Premium
Interleukin‐11 (IL‐11) acts as a synergistic factor for the proliferation of human myeloid leukaemic cells
Author(s) -
Lemoli Roberto M.,
Fogli Miriam,
Fortuna Alessandra,
Amabile Marilina,
Zucchini Patrizia,
Grande Alexis,
Martinelli Giovanni,
Visani Giuseppe,
Ferrari Sergio,
Tura Sante
Publication year - 1995
Publication title -
british journal of haematology
Language(s) - English
Resource type - Journals
SCImago Journal Rank - 1.907
H-Index - 186
eISSN - 1365-2141
pISSN - 0007-1048
DOI - 10.1111/j.1365-2141.1995.tb05296.x
Subject(s) - clonogenic assay , cytokine , stem cell factor , haematopoiesis , progenitor cell , interleukin 3 , myeloid , biology , microbiology and biotechnology , cell culture , growth factor , granulocyte macrophage colony stimulating factor , stem cell , cancer research , immunology , receptor , t cell , antigen presenting cell , biochemistry , immune system , genetics
Summary.
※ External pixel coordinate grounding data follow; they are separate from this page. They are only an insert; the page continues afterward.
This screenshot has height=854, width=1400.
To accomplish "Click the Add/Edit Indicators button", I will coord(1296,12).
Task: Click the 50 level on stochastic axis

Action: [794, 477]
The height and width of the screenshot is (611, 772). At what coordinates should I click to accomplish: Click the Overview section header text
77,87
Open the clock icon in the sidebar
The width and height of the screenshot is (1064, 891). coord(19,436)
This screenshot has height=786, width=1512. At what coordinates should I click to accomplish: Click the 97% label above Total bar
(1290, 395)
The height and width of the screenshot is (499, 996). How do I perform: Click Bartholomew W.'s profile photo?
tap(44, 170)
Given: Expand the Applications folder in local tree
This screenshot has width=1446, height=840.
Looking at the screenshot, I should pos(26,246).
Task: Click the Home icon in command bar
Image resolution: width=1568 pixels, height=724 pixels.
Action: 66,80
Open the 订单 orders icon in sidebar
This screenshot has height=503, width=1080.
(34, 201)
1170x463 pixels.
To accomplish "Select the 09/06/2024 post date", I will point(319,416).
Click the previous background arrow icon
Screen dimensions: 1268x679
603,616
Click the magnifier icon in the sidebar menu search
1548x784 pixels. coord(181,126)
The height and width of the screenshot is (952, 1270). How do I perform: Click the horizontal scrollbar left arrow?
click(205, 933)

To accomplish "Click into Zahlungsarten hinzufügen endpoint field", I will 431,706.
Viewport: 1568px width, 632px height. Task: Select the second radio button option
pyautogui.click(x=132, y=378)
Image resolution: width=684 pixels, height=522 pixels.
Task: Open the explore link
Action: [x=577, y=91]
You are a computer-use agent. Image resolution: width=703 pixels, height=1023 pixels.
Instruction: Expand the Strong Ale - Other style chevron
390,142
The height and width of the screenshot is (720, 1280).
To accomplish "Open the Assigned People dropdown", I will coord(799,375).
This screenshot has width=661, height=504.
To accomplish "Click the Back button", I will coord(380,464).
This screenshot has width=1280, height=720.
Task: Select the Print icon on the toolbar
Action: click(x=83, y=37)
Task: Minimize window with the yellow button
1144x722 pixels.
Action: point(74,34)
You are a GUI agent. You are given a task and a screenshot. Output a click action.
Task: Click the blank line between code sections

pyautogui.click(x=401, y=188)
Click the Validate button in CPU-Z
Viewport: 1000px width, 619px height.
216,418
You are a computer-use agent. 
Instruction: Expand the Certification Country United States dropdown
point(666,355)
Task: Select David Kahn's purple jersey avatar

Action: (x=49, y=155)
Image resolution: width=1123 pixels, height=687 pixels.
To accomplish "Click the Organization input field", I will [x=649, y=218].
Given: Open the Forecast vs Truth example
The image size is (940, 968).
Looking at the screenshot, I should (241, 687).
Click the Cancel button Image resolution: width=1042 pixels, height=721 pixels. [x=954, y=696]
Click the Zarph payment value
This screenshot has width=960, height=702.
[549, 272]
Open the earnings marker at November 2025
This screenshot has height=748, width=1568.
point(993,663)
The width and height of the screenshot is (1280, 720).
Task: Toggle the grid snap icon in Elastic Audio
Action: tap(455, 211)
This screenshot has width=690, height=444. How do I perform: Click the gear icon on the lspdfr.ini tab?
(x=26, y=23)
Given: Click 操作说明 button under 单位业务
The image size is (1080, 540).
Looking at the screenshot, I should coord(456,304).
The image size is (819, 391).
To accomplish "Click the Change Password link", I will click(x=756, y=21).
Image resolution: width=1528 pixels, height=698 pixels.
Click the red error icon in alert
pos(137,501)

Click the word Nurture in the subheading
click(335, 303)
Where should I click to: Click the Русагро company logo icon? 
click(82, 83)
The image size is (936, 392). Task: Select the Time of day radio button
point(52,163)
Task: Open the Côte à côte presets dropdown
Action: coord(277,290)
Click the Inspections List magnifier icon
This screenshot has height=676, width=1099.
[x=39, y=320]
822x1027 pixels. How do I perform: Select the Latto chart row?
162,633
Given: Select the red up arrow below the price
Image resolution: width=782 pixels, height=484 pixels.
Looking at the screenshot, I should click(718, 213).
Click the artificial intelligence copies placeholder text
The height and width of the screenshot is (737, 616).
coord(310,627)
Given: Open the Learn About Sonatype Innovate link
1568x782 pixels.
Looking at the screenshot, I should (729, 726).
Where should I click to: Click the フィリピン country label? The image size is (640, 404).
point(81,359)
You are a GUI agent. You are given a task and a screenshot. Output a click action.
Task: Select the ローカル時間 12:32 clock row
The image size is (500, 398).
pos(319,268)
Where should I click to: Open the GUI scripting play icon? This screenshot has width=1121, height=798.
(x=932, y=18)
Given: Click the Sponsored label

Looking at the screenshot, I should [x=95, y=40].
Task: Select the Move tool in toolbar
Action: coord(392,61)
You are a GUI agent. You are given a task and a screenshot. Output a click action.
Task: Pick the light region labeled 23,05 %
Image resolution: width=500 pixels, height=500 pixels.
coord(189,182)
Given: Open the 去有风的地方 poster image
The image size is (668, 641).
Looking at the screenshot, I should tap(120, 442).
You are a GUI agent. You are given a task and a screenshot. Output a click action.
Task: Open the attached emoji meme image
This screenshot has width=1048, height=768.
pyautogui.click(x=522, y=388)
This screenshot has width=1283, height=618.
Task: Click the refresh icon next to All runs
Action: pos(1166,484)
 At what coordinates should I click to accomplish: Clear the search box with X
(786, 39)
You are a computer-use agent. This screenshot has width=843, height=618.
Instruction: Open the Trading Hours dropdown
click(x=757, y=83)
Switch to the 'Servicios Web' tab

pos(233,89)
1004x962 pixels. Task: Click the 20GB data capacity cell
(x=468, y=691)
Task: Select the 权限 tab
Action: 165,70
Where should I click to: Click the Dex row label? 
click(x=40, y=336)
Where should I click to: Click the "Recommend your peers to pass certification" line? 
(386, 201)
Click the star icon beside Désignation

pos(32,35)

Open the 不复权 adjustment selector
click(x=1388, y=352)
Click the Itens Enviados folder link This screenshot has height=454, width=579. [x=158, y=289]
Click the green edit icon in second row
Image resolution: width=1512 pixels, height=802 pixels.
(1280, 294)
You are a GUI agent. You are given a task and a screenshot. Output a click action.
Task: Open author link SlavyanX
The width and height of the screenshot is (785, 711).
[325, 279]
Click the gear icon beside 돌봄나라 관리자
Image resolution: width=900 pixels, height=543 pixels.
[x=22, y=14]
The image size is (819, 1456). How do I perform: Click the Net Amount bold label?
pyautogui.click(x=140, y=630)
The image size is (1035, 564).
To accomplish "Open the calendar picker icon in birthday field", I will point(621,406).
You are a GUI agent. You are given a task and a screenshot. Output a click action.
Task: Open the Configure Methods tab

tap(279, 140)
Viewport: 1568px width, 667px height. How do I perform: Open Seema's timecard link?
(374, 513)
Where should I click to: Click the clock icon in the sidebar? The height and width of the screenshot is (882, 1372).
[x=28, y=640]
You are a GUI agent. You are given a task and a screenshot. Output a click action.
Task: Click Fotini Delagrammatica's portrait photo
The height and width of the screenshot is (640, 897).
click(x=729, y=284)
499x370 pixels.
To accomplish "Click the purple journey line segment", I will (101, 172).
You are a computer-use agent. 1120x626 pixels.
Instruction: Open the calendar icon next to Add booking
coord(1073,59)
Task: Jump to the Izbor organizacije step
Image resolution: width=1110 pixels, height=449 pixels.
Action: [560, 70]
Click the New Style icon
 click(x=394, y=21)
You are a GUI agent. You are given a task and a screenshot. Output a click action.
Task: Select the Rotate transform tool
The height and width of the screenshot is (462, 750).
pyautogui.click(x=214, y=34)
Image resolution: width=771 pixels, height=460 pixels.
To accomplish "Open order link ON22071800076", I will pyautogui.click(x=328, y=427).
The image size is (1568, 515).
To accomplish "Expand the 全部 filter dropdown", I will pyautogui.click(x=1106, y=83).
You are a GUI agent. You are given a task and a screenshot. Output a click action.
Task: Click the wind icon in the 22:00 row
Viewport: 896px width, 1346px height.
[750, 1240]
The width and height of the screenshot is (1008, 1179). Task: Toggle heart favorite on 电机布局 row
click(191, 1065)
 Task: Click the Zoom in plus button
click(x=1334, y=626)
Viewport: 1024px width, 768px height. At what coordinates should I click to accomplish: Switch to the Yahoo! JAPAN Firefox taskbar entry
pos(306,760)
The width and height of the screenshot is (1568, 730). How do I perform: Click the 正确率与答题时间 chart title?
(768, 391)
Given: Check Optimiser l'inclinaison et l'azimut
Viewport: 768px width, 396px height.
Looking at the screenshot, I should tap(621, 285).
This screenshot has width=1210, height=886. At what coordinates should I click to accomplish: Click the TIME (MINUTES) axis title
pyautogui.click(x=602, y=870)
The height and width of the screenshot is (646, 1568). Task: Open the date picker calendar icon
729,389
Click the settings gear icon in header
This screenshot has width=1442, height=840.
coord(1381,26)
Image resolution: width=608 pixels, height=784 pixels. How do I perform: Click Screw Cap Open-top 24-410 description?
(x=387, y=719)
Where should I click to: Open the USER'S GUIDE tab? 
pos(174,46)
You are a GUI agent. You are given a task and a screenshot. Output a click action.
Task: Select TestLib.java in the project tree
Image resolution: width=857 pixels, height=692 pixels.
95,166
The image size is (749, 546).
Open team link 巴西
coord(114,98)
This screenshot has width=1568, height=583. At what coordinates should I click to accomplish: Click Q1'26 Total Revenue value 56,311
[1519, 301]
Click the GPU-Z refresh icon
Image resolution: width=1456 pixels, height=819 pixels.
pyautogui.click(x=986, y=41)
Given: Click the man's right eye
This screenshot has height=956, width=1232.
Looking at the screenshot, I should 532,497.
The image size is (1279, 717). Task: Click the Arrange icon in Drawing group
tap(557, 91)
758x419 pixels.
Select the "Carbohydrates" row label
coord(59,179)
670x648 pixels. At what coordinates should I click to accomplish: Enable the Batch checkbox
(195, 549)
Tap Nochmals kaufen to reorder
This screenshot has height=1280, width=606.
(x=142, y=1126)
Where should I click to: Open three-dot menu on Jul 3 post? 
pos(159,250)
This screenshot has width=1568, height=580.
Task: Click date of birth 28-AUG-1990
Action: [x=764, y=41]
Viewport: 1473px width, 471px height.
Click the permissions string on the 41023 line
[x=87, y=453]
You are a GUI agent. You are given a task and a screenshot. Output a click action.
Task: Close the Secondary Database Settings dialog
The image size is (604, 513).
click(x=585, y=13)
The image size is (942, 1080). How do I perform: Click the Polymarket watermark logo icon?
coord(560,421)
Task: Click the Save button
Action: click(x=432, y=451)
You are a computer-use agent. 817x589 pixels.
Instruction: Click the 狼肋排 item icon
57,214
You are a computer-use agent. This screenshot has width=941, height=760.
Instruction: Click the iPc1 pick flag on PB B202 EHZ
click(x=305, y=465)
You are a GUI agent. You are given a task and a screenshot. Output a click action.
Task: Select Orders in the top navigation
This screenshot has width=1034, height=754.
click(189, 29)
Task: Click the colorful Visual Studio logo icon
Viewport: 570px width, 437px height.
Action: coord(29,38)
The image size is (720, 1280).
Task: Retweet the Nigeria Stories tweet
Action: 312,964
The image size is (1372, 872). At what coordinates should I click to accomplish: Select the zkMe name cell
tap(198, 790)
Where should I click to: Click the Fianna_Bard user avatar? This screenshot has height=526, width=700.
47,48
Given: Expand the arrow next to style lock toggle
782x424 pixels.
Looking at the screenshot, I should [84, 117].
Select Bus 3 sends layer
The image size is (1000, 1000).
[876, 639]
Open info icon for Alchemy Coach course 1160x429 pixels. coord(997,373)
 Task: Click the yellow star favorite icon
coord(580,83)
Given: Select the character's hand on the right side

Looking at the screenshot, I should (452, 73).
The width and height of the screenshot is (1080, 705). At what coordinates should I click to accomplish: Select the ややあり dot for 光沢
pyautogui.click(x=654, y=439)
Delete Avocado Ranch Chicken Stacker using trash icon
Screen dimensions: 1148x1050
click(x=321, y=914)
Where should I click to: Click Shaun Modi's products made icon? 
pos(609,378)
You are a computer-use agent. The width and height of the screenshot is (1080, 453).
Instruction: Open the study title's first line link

Interleukin‐11 is a stromal cells derived cytokine which stimulates the proliferation of primitive haemopoietic progenitor cells. For this paper we have studied the constitutive expression of IL‐11 mRNA in a panel of well‐known leukaemic cell lines and samples from AML patients at diagnosis. Moreover, the same cellular populations were evaluated for their proliferative response to recombinant‐human‐(r‐hu) IL‐11 alone and combined with r‐hu‐IL‐3, granulocyte‐macrophage colony stimulating factor (GM‐CSF) and stem cell factor (SCF, c‐kit ligand). The colony‐forming ability of HL60, K562, KG1 cells and eight fresh AML cell populations was assessed by a clonogenic assay in methylcellulose. In eight additional AML cases the number of S‐phase leukaemic cells induced by IL‐11 was determined by the bromodeoxyuridine (BRDU) incorporation assay after 3 d of liquid culture. IL‐11, as single cytokine, did not stimulate the colony formation of the three myeloid cell lines under serum‐containing and serum‐free conditions. In contrast, the proliferation of the leukaemic cells in response to IL‐3, GM‐CSF and SCF was enhanced by co‐incubation with IL‐11, and this effect was reversed in blocking experiments by the anti‐IL‐11 Moab. When tested on primary AML samples, IL‐11 alone showed little, if any, proliferative activity. However, it increased the IL‐3‐dependent blast colony formation in eight out of eight cases and GM‐CSF in seven cases. IL‐11 also augmented synergistically the number of CFU‐L stimulated by SCF in seven cases. A combination of three factors (IL‐11, SCF and IL‐3) yielded optimal colony formation. The BRDU studies showed the significant increase of AML cells in S‐phase when IL‐11 was combined with SCF, whereas the two CSF had no activity on their own. Positive interaction was also observed when IL‐11 was added to IL‐3 supplemented cultures in five out of eight cases tested. Reverse transcriptase‐polymerase chain reaction amplification (RT‐PCR) demonstrated the constitutive expression of IL‐11 mRNA in all the cell lines and 11/12 AML samples studied at diagnosis. These results indicate that IL‐11 is expressed in leukaemic myeloid cells and that their proliferation is regulated by the cytokine which acts as a synergistic factor.